CVE-2025-5125: 
WordPress vulnerability analysis and mitigation

The Custom Post Carousels with Owl WordPress plugin before version 1.4.12 contains a Cross-Site Scripting (XSS) vulnerability. The vulnerability was discovered and publicly disclosed on May 30, 2025. The issue affects the plugin's implementation of the featherlight library, specifically in how it handles the data-featherlight attribute without proper sanitization (WPScan, NVD).

The vulnerability stems from insufficient input sanitization of the data-featherlight attribute when using the featherlight library. The issue is classified as a Stored XSS vulnerability and is tracked as CWE-79. The vulnerability affects users with Contributor-level access and above, allowing them to inject malicious scripts that execute when other users view the affected content (WPScan).
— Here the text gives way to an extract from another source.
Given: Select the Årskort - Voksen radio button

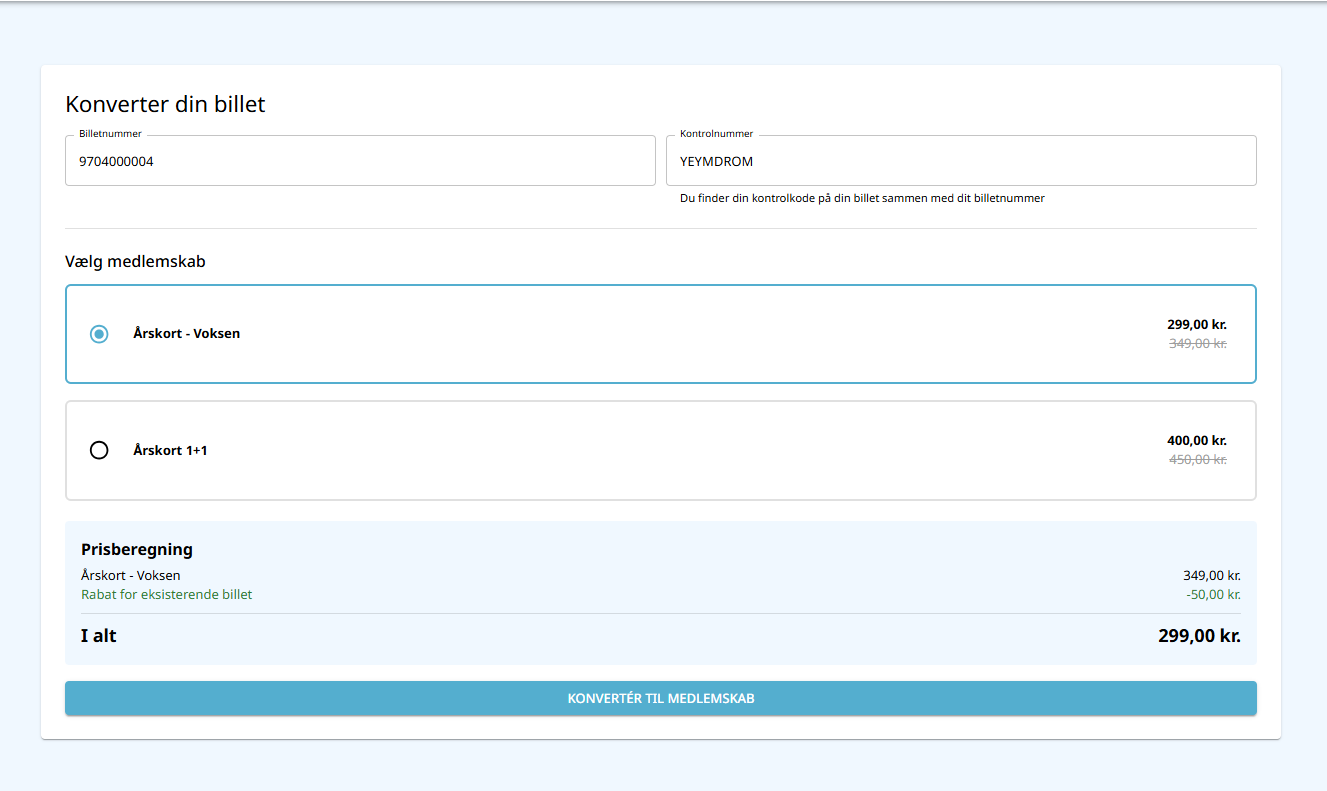Looking at the screenshot, I should click(99, 334).
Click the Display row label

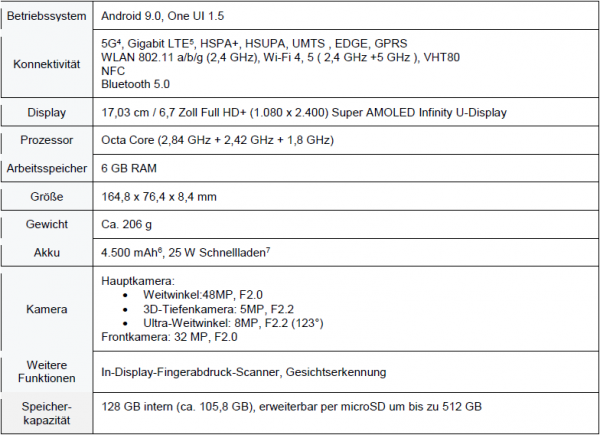(x=47, y=112)
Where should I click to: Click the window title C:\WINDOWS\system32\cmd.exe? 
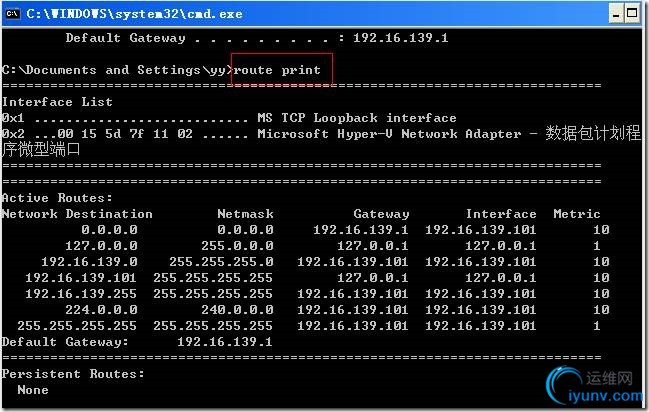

When exploited, this vulnerability allows authenticated users with Contributor-level access or higher to inject malicious JavaScript code that executes in the context of other users' browsers when they view the affected content. This could lead to session hijacking, credential theft, or other malicious actions performed in the context of the victim's browser (WPScan).

The vulnerability has been fixed in version 1.4.12 of the Custom Post Carousels with Owl WordPress plugin. Users are advised to update to this version or later to mitigate the security risk (WPScan).